**What the task asks:** In the text below on dropped PostgreSQL connections, after how long do cloud NAT gateways silently drop idle TCP connections?

**Article:**
■ ■ ■ ■

1**idle_in_transaction_session_timeout fired mid-pipeline.** PostgreSQL closes sessions that sit inside an open transaction without activity for longer than the configured threshold. Long-running dbt models or ADF pipelines that open a transaction, pause for upstream processing, then resume will hit this when the pause exceeds the timeout — typically 30 s–5 min in managed services like Azure Database for PostgreSQL Flexible Server.
2**Connection pool returned a stale socket after a server restart or failover.** When the database server restarts (patch, failover, maintenance window), existing TCP connections are torn down. The pool does not know this until it tries to use one. The next query that gets that dead socket receives 08003 immediately.
3**Application held a connection open across a slow external call.** A pipeline that opens a transaction, calls an external API or writes to blob storage mid-transaction, then comes back to write to PostgreSQL will find the connection gone if the external call took longer than the server timeout allows.
4**TCP keepalive not configured, connection silently dropped by a firewall or NAT gateway.** Cloud NAT gateways (Azure NAT Gateway, AWS NAT) silently drop idle TCP connections after 4–10 minutes. The OS and application think the socket is still open; the server has already discarded it. The error only appears when the driver next writes to the dead socket.
5**`pool_recycle` interval longer than `wait_timeout` / server-side timeout.** If the pool recycles connections every 3600 s but the server closes idle connections after 600 s, there is a 2400-second window where the pool holds connections that are already dead server-side.

■ ■ ■ ■

**Given material:**
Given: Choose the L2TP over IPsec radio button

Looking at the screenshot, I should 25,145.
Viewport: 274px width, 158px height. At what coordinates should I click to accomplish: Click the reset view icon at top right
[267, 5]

■ ■ ■ ■

**The result:** After 4–10 minutes.